Items from a dataset
-- Opening Marker --
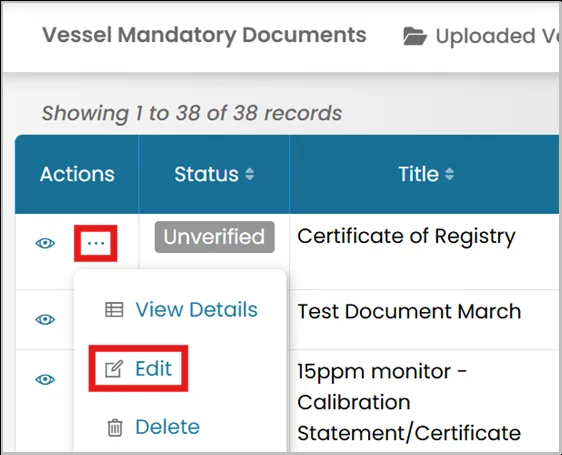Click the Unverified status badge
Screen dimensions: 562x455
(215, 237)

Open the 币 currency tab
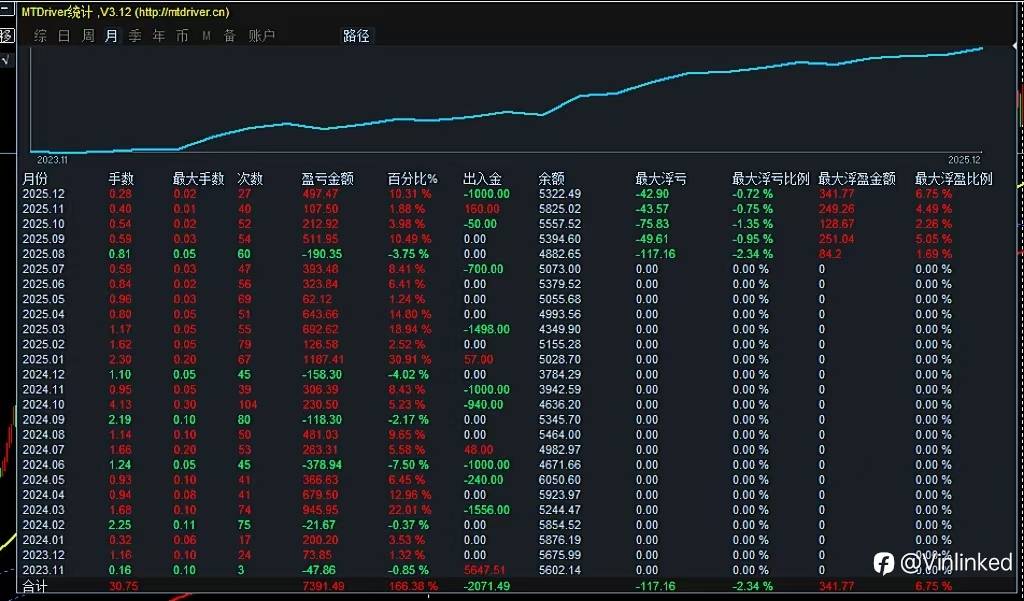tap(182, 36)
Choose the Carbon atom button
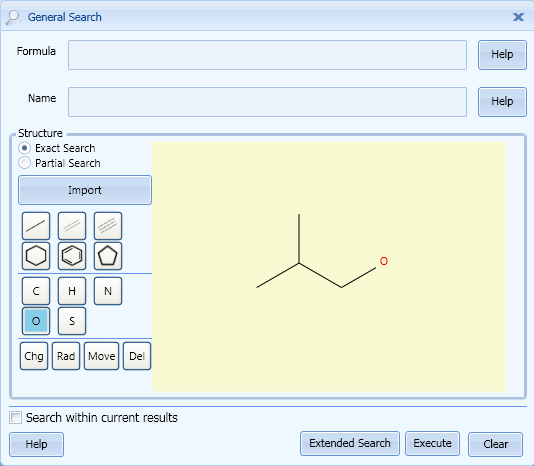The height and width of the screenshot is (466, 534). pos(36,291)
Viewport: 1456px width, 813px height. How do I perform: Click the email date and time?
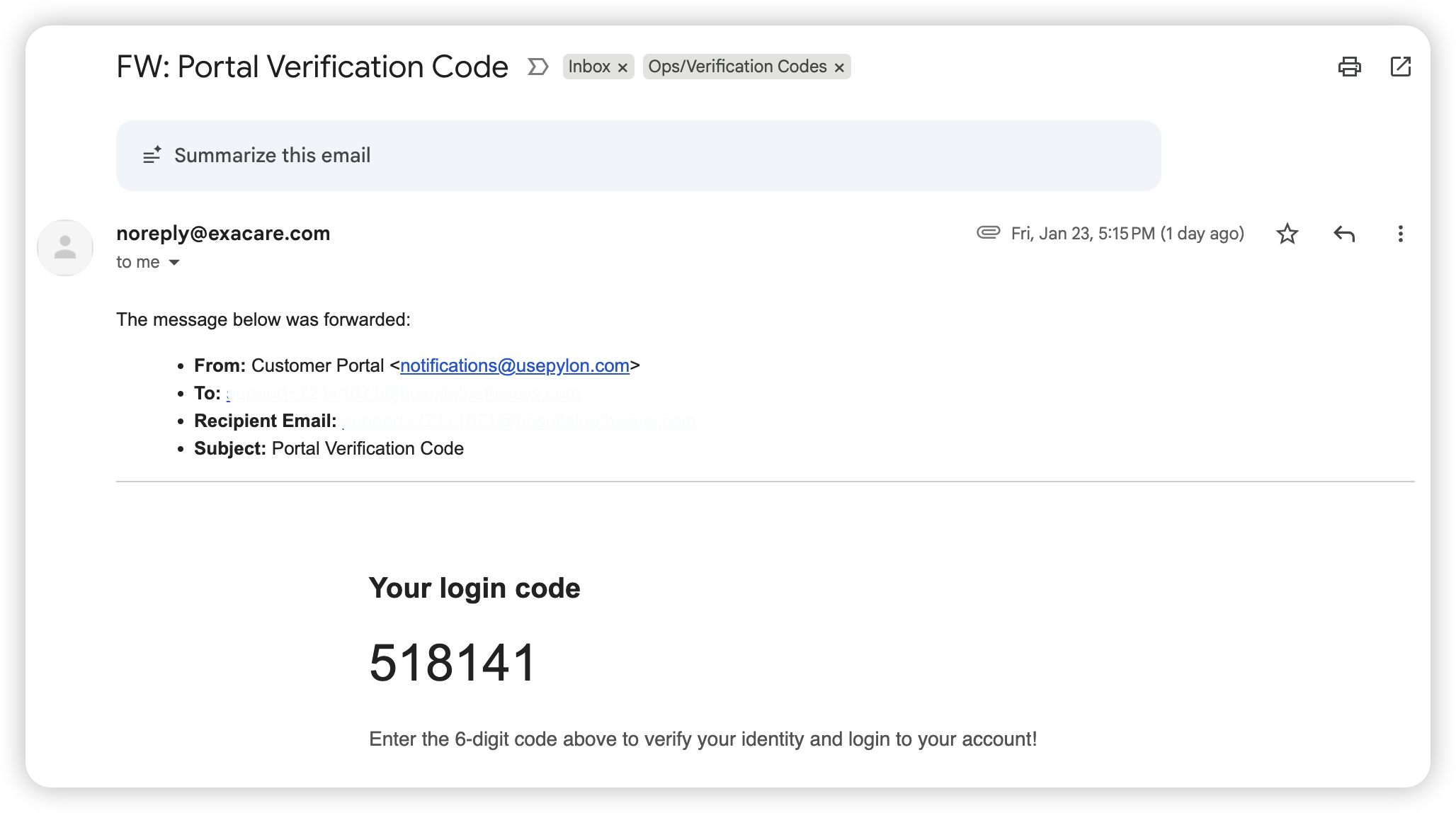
-- Closing Marker --
Your answer must be the lines from the one containing "Open the 币 currency tab" through the last line of the records, copied exactly, with no pictures.

WORKED SOLUTION =
Open the 币 currency tab
tap(182, 36)
Choose the Carbon atom button
The height and width of the screenshot is (466, 534). pos(36,291)
Viewport: 1456px width, 813px height. How do I perform: Click the email date and time?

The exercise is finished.